Pendakian Gunung Ringgit via Indrokilo Talunongko Pasuruan

Padahal udah nanjak sama Iron Man, masih aja nyasar dengan Sukses ^_^
Apa gak beneran tim Sar kami ini?
Tim Wani Kesasar (baca: Nyasar) :p :p :p

Kami ini anak baik-baik, dan taat beragama,
meskipun kadang beragama maupun tak beragama tetap salah bagi penganut moBokrasi.
Maka kami ingat betul pesan Ibu Theresa dari Calcuta, "Pilihlah Selalu jalan yang tersulit :)"


Siapppp, laksana kan Ibu..
Dan kami sudah siap nyasar dengan pilihan yang tersulit :D

Tapi apa sih yang lebih asik daripada nyasar bareng dan meskipun Udah tau jelas-jelas nyasar,
Kita bisa duduk berdiskusi di puncak gunung (baca: kebun kopi penduduk) dan membicarakannya baik-baik :D
Dan pagi-pagi Kita masih bisa tergelak sama-sama atas kegilaan Kita =D
Nyasar itu pilihan, gaes =)) -.-

It's really a blessing for me meeting u all, my friends..

DATA YANG DIBERIKAN:
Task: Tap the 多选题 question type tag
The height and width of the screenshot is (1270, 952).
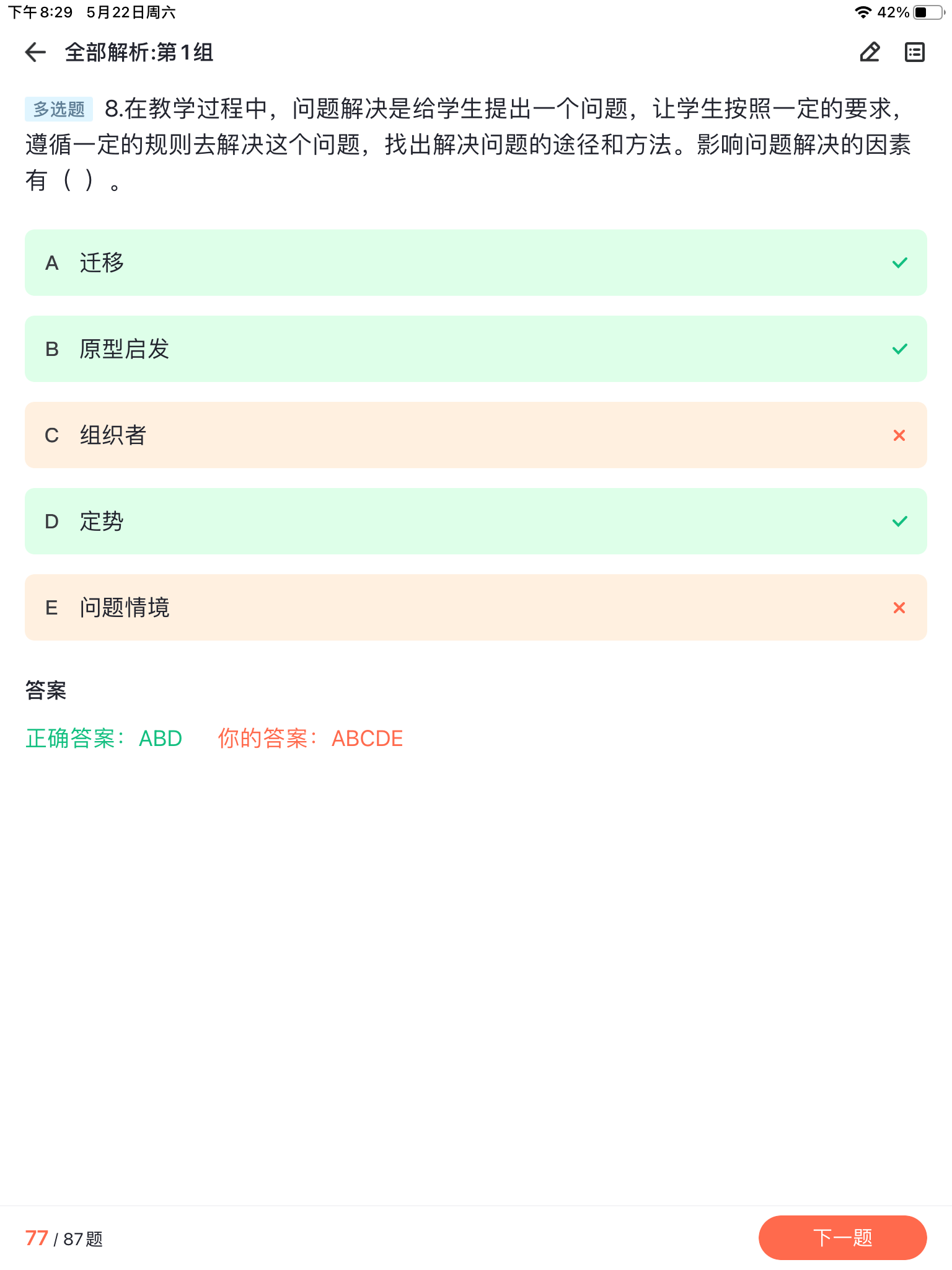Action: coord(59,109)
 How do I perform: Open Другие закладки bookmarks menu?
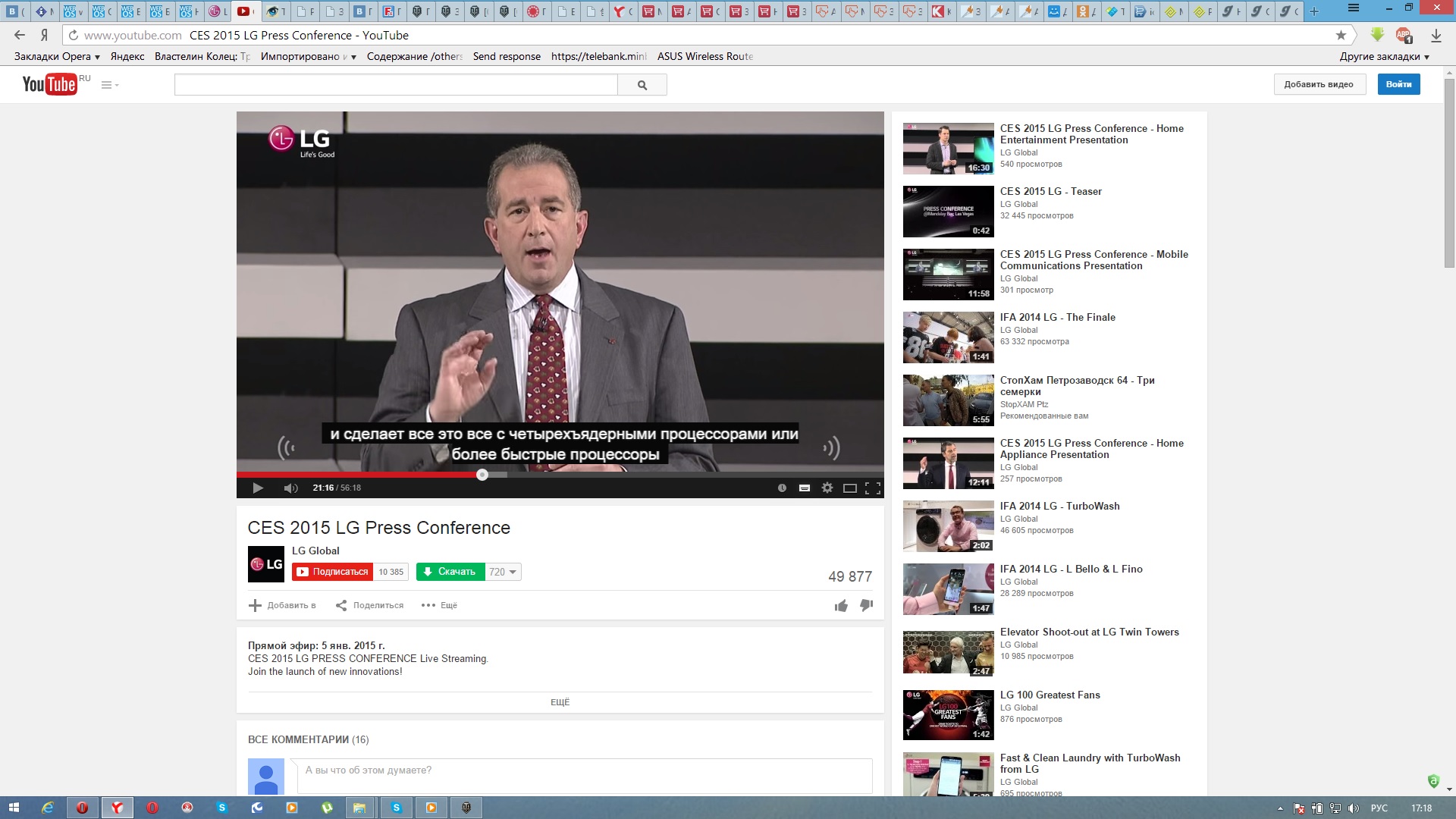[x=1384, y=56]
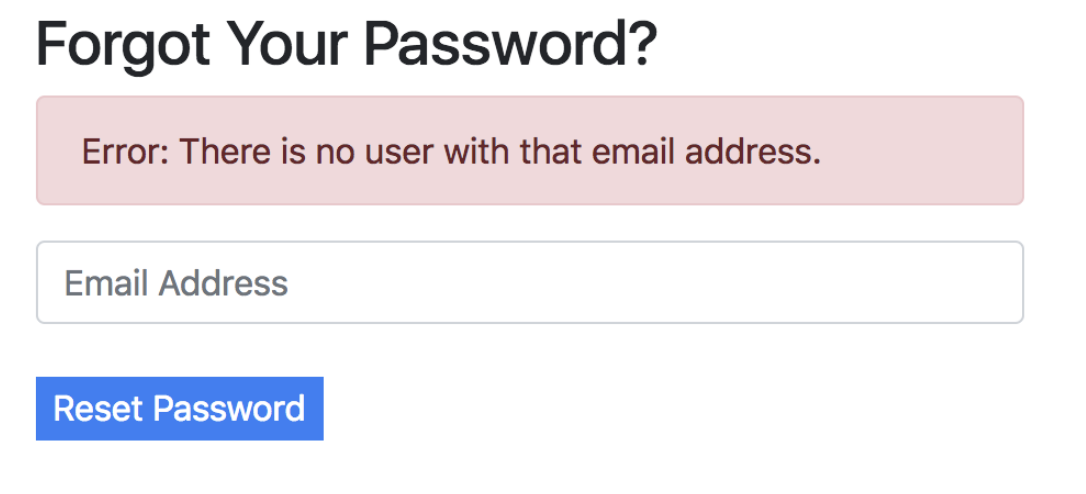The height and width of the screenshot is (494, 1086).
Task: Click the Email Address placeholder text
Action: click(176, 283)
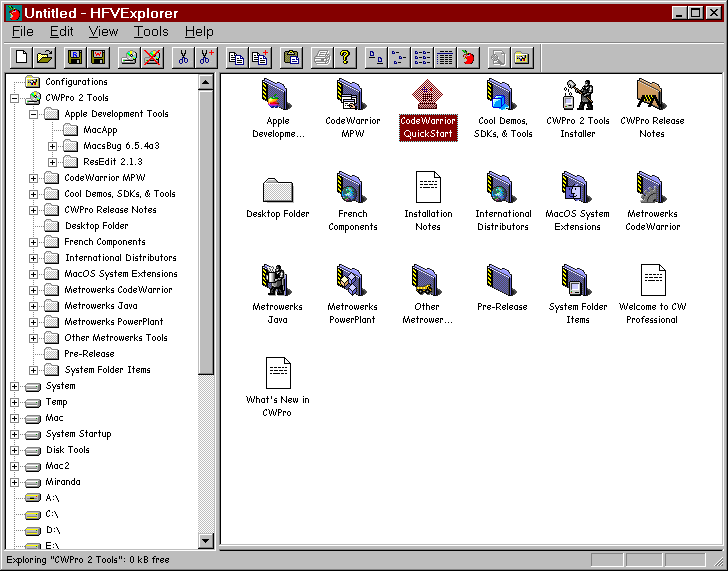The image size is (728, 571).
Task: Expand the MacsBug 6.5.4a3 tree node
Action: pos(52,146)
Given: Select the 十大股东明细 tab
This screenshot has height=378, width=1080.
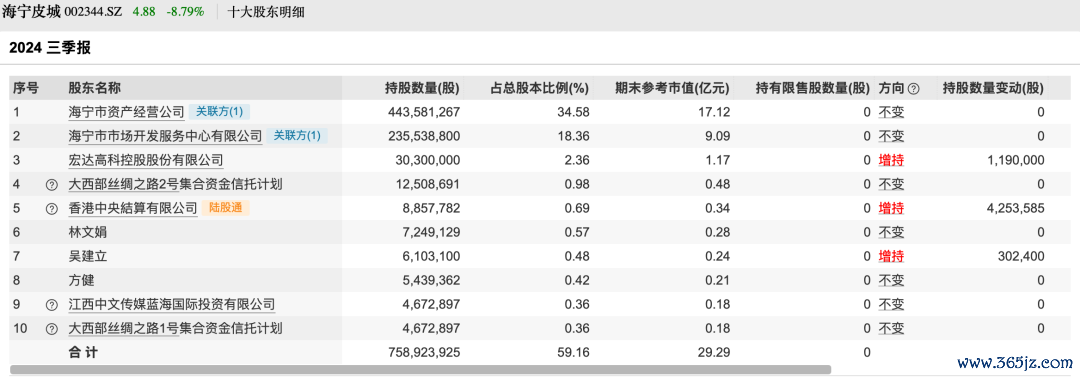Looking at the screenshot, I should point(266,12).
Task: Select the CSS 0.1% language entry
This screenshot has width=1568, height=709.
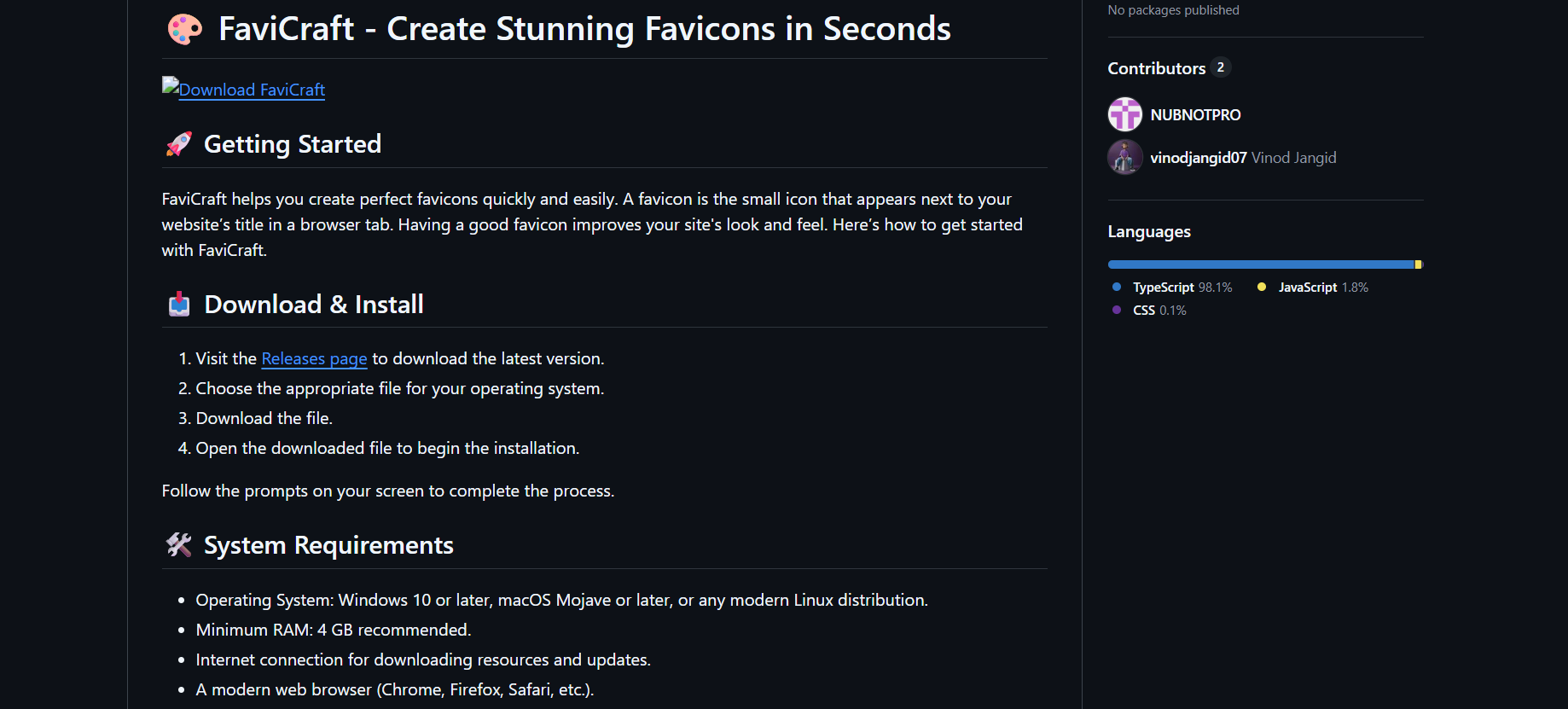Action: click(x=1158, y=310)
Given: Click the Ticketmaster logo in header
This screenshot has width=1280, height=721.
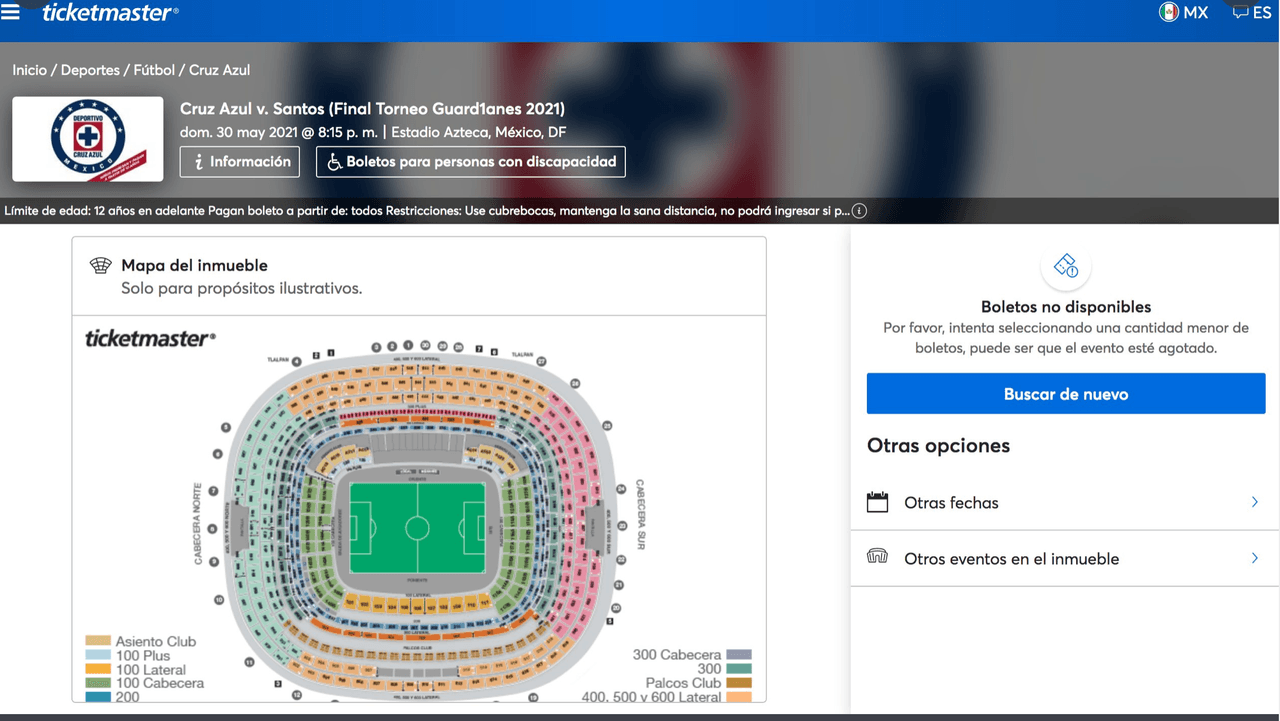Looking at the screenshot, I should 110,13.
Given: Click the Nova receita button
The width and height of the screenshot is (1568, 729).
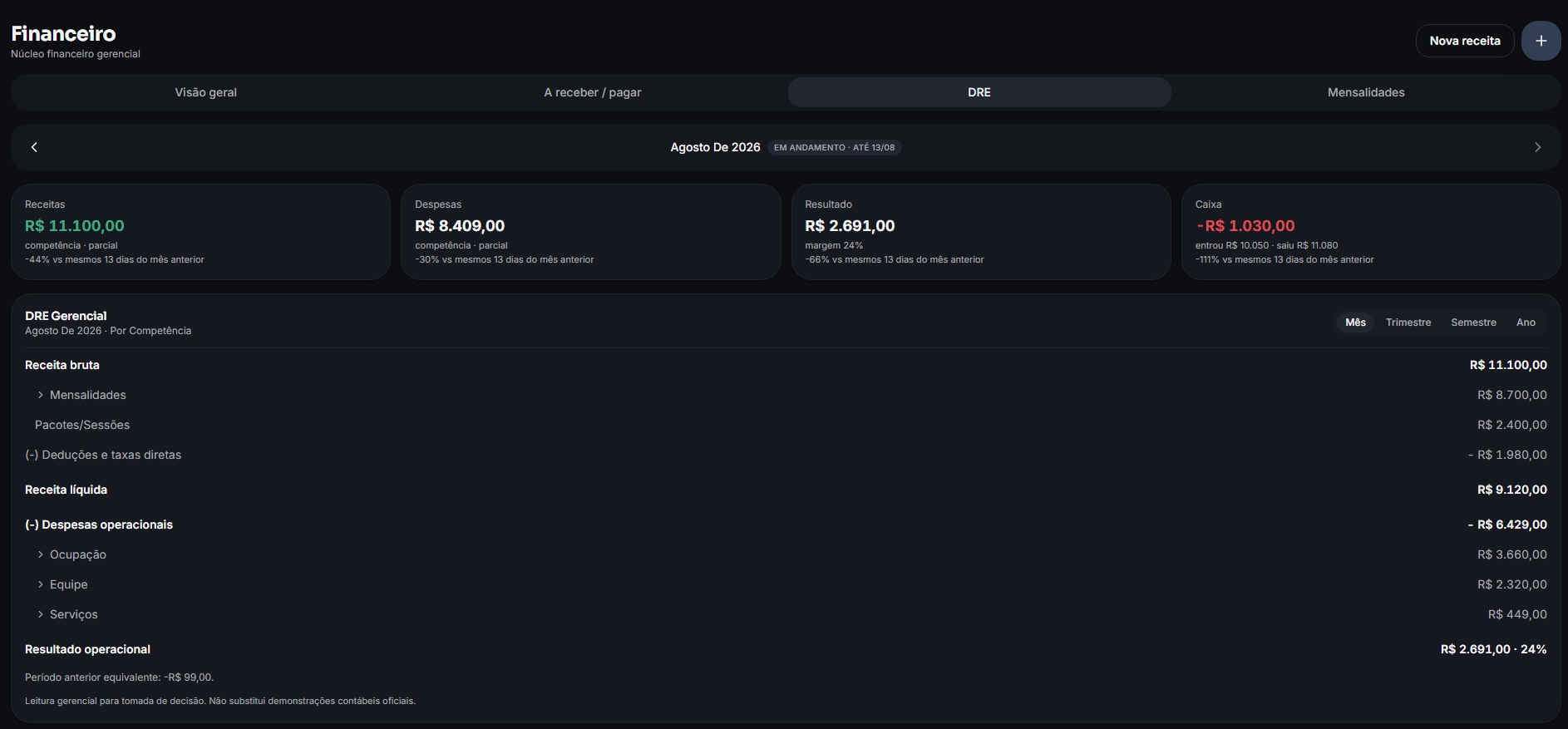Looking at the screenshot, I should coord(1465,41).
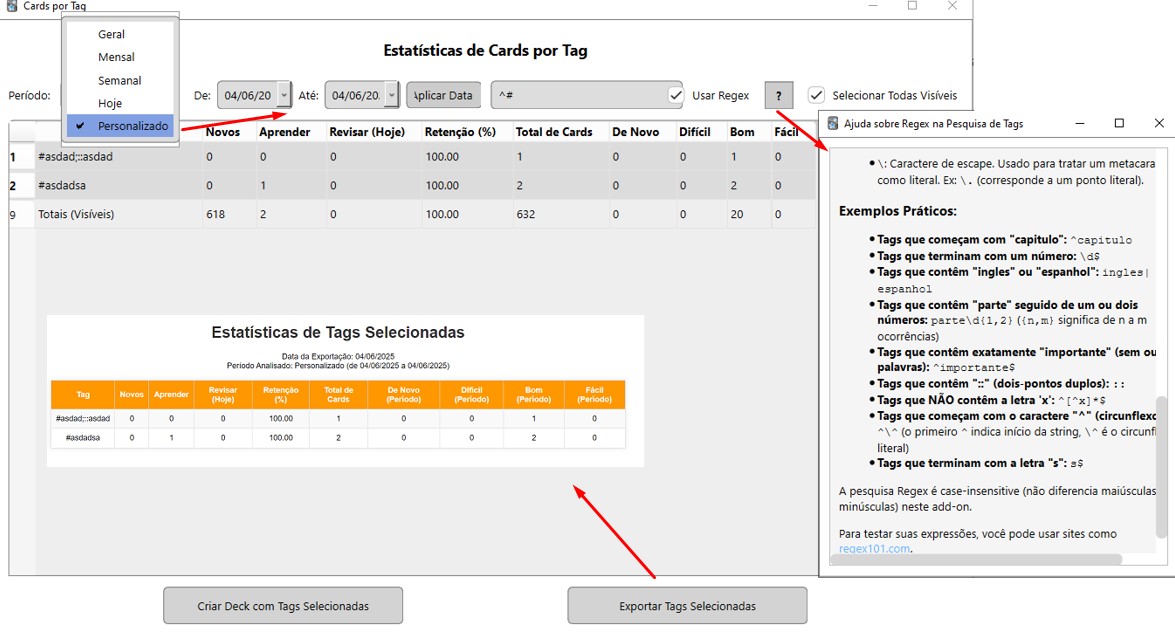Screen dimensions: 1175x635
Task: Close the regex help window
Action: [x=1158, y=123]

YANG HARUS DIKERJAKAN:
a) Terjemahkan kalimat berikut dari tulisan pendakian Gunung Ringgit ke dalam bahasa Inggris: "Dan pagi-pagi Kita masih bisa tergelak sama-sama atas kegilaan Kita".
b) Salin bagian tulisan pendakian Gunung Ringgit di antara "Siapppp, laksana kan" dan "all, my friends..", kedua batas itu ikut disalin.

HASIL PENGERJAAN:
a) And in the morning we could still laugh together at our own craziness.

b)
Siapppp, laksana kan Ibu..
Dan kami sudah siap nyasar dengan pilihan yang tersulit :D

Tapi apa sih yang lebih asik daripada nyasar bareng dan meskipun Udah tau jelas-jelas nyasar,
Kita bisa duduk berdiskusi di puncak gunung (baca: kebun kopi penduduk) dan membicarakannya baik-baik :D
Dan pagi-pagi Kita masih bisa tergelak sama-sama atas kegilaan Kita =D
Nyasar itu pilihan, gaes =)) -.-

It's really a blessing for me meeting u all, my friends..